Il était l’ami du roi, lequel honorait fort, comme chacun sait, la mémoire de son père Henri IV. Le père de M. de Tréville l’avait si fidèlement servi dans ses guerres contre la Ligue, qu’à défaut d’argent comptant – chose qui toute la vie manqua au Béarnais, lequel paya constamment ses dettes avec la seule chose qu’il n’eût jamais besoin d’emprunter, c’est-à-dire avec de l’esprit –, qu’à défaut d’argent comptant, disons-nous, il l’avait autorisé, après la reddition de Paris, à prendre pour armes un lion d’or passant sur gueules avec cette devise : Fidelis et fortis.
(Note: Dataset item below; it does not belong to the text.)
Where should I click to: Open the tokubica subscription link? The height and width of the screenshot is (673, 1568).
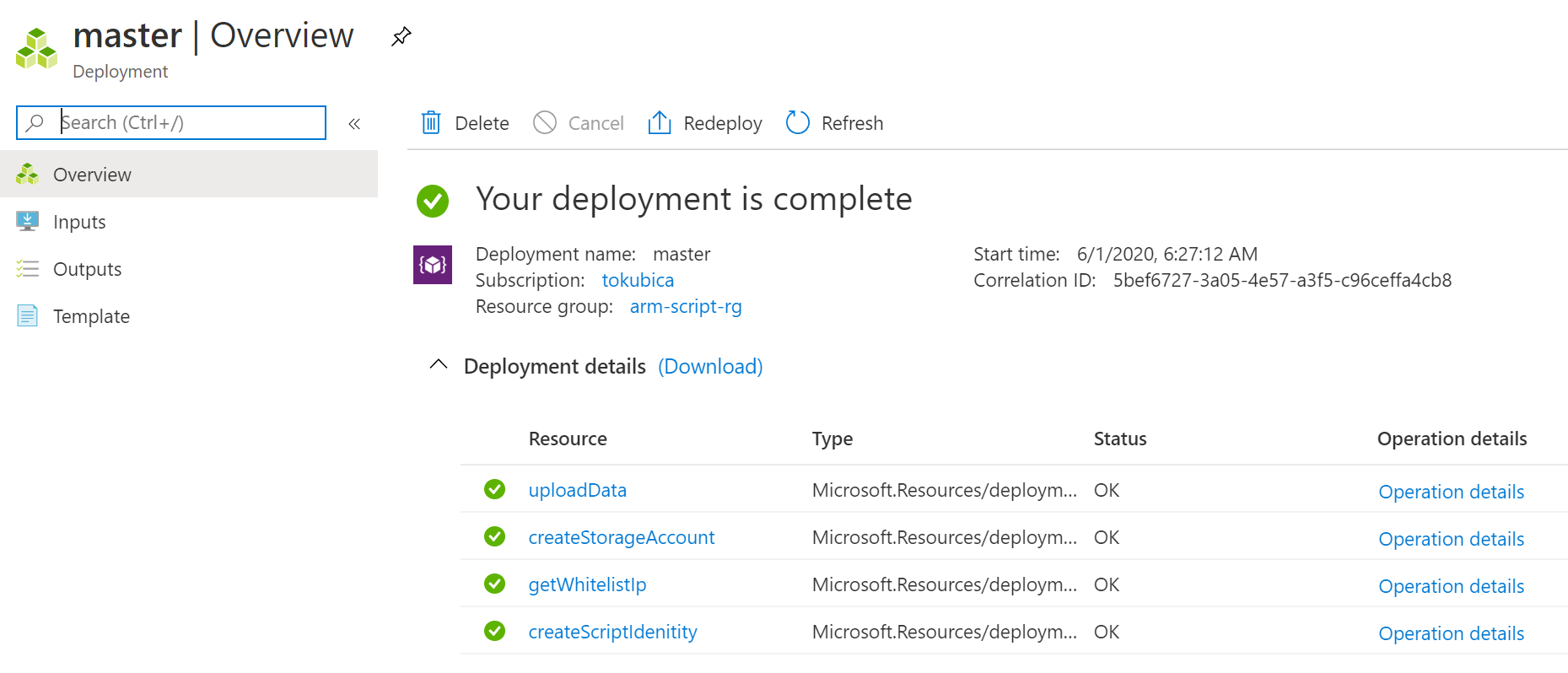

C’était beaucoup pour l’honneur, mais c’était médiocre pour le bien-être. Aussi, quand l’illustre compagnon du grand Henri mourut, il laissa pour seul héritage à monsieur son fils son épée et sa devise. Grâce à ce double don et au nom sans tache qui l’accompagnait, M. de Tréville fut admis dans la maison du jeune prince, où il servit si bien de son épée et fut si fidèle à sa devise, que Louis XIII, une des bonnes lames du royaume, avait l’habitude de dire que, s’il avait un ami qui se battît, il lui donnerait le conseil de prendre pour second, lui d’abord, et Tréville après, et peut-être même avant lui.

 

Aussi Louis XIII avait-il un attachement réel pour Tréville, attachement royal, attachement égoïste, c’est vrai, mais qui n’en était pas moins un attachement. C’est que, dans ces temps malheureux, on cherchait fort à s’entourer d’hommes de la trempe de Tréville. Beaucoup pouvaient prendre pour devise l’épithète de fort, qui faisait la seconde partie de son exergue ; mais peu de gentilshommes pouvaient réclamer l’épithète de fidèle, qui en formait la première. Tréville était un de ces derniers ; c’était une de ces rares organisations, à l’intelligence obéissante comme celle du dogue, à la valeur aveugle, à l’œil rapide, à la main prompte, à qui l’œil n’avait été donné que pour voir si le roi était mécontent de quelqu’un et la main que pour frapper ce déplaisant quelqu’un, un Besme, un Maurevers, un Poltrot de Méré, un Vitry. Enfin à Tréville, il n’avait manqué jusque-là que l’occasion ; mais il la guettait, et il se promettait bien de la saisir par ses trois cheveux si jamais elle passait à la portée de sa main. Aussi Louis XIII fit-il de Tréville le capitaine de ses mousquetaires, lesquels étaient à Louis XIII, pour le dévouement ou plutôt pour le fanatisme, ce que ses ordinaires étaient à Henri III et ce que sa garde écossaise était à Louis XI.